Artist/Illustrator: If you have a book, it needs illustrations, right?  This seems to be the area used for younger sisters of SAHDs who have already been declared authors.  Mary Maxwell is the illustrator for Sarah Maxwell's books while Grace Mally is the illustrator for Sarah Mally's books.   I am not confident of my ability to judge the artistic merit of either SAHD's work.  I do, however, know that the job market for artists in general is always very, very tight and both young women would be going up against men and women with degrees, portfolios and previous commissioned works by non-family members.

Nanny/Childcare Assistant: Technically, I'm not sure they qualify as nannies or childcare assistants since they rarely care for kids who are not immediate family members or children of siblings.   Learning how to manage children of your employers is a different experience than caring for family members - and not always harder!   The hard bit, honestly, is going to be earning anything close to a living wage on these jobs.   Searching in-home childcare jobs in my area of Michigan gives an average wage per hour of $10.00.  That's $1.25 an hour less than I made when I started at my hardware store job - and my employer is paying me legally.  If the SAHDs would be working as independent contractors (legally or otherwise), that's a take home pay of less than $5.00 per hour.

Tutors/Educational Paraprofessionals: At least in my state, SAHDs would struggle to get independent tutoring jobs outside of their church communities.  The reason is simple: Michigan produces a lot of college-educated teachers.   They'd be going up against  retired teachers, teachers who are staying at home with their kids right now, and education students.  In other words, the market is pretty close to saturated with highly qualified candidates already. 

Well, what about center-based tutoring or working as a paraprofessional?  For center-based tutoring, SAHDs would be going up against the same quality candidates for individual tutoring - plus they would need to compete against current teachers.  Because of that, most centers require a completed college degree as a minimum entry point for reading tutoring or at least evidence of advanced college level math courses for math tutors.  In Michigan, paraprofessionals need at least 60 credit hours of college classes - so no dice for most SAHDs. 

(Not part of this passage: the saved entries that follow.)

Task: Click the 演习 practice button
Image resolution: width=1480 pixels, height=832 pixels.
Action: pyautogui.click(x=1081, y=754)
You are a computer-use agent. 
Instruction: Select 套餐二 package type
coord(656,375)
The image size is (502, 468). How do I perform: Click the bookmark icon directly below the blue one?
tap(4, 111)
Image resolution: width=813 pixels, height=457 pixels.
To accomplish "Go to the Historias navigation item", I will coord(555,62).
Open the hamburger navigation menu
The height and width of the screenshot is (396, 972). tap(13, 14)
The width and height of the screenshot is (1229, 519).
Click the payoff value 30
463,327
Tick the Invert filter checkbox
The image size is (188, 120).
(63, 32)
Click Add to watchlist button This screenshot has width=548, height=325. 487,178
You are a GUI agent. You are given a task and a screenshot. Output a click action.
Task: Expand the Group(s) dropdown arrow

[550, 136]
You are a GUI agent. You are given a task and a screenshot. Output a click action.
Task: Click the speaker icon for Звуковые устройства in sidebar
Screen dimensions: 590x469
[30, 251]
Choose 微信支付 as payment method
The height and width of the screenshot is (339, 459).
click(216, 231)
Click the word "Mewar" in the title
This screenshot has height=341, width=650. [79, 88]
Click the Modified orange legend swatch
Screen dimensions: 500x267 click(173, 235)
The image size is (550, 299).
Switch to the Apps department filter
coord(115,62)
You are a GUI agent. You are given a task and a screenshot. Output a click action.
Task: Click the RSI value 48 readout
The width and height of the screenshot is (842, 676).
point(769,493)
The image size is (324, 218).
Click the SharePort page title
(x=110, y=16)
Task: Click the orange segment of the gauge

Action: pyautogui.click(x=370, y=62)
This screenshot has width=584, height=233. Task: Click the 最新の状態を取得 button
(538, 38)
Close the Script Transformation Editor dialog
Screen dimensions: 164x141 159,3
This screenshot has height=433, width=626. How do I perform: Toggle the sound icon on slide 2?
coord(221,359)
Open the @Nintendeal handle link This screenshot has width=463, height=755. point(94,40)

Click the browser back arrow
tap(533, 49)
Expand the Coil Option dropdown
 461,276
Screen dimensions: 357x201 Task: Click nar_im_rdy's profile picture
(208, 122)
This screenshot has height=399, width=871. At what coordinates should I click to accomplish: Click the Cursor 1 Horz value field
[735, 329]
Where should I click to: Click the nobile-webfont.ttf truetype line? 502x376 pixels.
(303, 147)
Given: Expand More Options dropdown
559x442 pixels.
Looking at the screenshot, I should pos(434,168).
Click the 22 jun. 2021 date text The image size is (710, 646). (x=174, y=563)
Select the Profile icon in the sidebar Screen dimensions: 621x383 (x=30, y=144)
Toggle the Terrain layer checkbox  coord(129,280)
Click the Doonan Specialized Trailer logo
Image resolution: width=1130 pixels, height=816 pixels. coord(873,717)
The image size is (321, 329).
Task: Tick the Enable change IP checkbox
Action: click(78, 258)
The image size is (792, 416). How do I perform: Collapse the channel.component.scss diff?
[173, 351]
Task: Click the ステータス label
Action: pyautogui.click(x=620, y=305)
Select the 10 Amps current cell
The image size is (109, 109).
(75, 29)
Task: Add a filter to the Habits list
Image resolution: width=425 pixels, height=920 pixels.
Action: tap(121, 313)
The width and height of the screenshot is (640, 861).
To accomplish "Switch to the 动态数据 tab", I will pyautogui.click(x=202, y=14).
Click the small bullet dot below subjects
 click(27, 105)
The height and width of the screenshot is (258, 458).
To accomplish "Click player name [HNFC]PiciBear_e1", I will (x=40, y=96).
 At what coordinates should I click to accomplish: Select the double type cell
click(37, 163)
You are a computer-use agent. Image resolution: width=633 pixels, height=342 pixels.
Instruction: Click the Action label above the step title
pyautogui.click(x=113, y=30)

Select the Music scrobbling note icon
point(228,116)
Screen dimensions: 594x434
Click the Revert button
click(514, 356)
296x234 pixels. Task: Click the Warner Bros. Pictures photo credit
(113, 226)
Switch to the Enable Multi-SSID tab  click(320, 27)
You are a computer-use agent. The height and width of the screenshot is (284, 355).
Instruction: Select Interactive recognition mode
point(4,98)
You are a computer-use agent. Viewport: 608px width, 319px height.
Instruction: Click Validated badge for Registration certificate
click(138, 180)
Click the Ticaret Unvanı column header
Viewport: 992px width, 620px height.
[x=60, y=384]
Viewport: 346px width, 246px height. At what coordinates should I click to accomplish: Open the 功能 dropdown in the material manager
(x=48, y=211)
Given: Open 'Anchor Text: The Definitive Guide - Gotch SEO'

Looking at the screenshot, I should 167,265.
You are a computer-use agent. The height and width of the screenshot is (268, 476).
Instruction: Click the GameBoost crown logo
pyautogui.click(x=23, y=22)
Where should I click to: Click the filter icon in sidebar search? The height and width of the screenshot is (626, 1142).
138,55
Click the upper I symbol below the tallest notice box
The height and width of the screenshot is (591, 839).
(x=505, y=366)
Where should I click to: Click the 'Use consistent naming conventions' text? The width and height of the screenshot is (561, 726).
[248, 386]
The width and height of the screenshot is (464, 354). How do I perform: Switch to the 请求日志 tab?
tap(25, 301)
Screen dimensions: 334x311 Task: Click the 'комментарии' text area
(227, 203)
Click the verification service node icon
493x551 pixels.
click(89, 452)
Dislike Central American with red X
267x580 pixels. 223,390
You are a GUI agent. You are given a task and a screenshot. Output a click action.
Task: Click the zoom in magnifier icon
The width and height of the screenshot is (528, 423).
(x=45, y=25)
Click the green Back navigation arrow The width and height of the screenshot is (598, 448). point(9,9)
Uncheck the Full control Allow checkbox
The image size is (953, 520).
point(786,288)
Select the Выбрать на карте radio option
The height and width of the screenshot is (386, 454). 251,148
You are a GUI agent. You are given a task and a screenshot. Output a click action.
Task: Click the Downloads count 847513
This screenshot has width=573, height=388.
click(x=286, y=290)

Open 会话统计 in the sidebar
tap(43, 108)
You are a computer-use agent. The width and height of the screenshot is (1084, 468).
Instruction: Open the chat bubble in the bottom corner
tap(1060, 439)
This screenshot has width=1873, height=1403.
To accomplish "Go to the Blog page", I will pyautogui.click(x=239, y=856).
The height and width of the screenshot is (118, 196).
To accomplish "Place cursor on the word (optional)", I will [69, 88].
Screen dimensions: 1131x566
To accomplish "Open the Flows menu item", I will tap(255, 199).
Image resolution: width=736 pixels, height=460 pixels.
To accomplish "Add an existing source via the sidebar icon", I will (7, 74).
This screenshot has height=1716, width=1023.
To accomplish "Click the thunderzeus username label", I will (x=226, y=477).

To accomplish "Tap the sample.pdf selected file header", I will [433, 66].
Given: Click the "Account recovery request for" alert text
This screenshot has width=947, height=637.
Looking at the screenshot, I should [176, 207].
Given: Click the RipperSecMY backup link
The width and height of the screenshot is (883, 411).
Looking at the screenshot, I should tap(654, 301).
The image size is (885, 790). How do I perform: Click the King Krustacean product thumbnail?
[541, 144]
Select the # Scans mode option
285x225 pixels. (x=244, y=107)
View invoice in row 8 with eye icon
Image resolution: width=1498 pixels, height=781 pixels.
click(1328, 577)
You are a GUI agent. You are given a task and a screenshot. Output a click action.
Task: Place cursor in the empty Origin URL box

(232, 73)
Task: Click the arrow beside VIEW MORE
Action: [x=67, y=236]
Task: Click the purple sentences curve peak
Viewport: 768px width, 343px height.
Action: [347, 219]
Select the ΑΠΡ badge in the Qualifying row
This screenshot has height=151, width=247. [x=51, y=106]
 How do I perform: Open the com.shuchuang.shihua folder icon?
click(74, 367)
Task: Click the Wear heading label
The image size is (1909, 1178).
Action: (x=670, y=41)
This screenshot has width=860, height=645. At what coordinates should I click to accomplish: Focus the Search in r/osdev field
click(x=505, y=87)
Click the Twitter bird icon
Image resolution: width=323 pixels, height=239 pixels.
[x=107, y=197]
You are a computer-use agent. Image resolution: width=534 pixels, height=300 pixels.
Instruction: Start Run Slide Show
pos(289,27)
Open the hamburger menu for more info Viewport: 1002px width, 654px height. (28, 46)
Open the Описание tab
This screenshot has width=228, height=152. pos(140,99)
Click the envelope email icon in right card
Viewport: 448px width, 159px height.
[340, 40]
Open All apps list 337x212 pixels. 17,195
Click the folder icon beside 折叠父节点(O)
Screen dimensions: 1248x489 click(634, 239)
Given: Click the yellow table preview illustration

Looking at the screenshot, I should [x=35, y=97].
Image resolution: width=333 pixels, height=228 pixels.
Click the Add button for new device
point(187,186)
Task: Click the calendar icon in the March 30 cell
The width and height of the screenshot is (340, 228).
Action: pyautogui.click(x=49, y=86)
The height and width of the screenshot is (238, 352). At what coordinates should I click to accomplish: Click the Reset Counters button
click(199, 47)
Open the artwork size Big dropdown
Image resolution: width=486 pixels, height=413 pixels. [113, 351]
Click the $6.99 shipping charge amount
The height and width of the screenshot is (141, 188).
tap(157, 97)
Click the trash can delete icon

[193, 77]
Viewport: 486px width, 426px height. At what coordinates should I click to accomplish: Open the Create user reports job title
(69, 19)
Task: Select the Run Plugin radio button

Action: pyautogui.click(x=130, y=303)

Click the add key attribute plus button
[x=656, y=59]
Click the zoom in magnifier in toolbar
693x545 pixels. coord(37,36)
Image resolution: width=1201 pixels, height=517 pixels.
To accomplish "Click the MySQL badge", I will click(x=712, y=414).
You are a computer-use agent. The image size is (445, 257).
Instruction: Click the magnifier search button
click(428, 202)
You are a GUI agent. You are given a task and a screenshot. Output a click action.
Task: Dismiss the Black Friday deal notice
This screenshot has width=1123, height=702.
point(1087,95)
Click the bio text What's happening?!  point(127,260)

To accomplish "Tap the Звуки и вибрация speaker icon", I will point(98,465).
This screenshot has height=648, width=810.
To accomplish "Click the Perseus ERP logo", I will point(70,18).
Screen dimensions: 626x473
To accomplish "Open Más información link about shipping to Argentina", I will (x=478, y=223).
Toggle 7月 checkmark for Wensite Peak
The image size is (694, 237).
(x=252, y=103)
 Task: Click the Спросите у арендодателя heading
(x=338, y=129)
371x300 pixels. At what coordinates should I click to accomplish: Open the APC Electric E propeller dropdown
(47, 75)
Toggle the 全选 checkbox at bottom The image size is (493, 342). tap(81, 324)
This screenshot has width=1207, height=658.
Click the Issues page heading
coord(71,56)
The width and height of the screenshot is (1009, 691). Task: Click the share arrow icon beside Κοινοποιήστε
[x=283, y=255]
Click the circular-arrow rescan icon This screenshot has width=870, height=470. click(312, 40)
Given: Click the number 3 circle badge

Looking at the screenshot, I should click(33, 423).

Building a career is a lot of work.  My worry is that a SAHD who needs to enter the job market at 35 or 45 or 55 will be doing all of the druggery that the rest of us did in our teens and twenties - but have the financial responsibilities of a wife, mother or widow.  That's pretty bleak - and that's what many of us worry about when we ask these questions.


4 comments:

  1. Excellent post, clever and informative. I sincerely hope some potential SAHD's will read it.

    ReplyDelete
  2. yes I've always felt when I read the "titles" these SAHDs have I am being expected to not ask too many questions. It's like the church groups that go to closed countries on a short-term trip and say they're there to teach English or something.
    Please. Everybody knows you can't make any headway in teaching a new language in 2 weeks, and also, those people have no real training in TESL.
    It's a smoke screen to be able to get in the country.
    That's how I feel about "research assistant"/"nanny"/"author".

    ReplyDelete
    Replies
    1. "I'm expected not to ask too many questions" is the best description of SAHD books I've ever read. My son is at the age where he's just starting to include himself when he plays pretend - so he'll grab a toy stethoscope and he's a doctor! Or he puts a fireman's hat on and becomes a fireman! Or he's a Daddy because he's caring for his baby!

      Totally normal when in a child because my son is three. There's a whole different, unpleasant feeling that creeps over me when I read a SAHD declaring herself a research assistant for her dad or a published author after her family self-publishes a book. (Not that I'm against self-publishing per se; it's just different than being published by an outside business.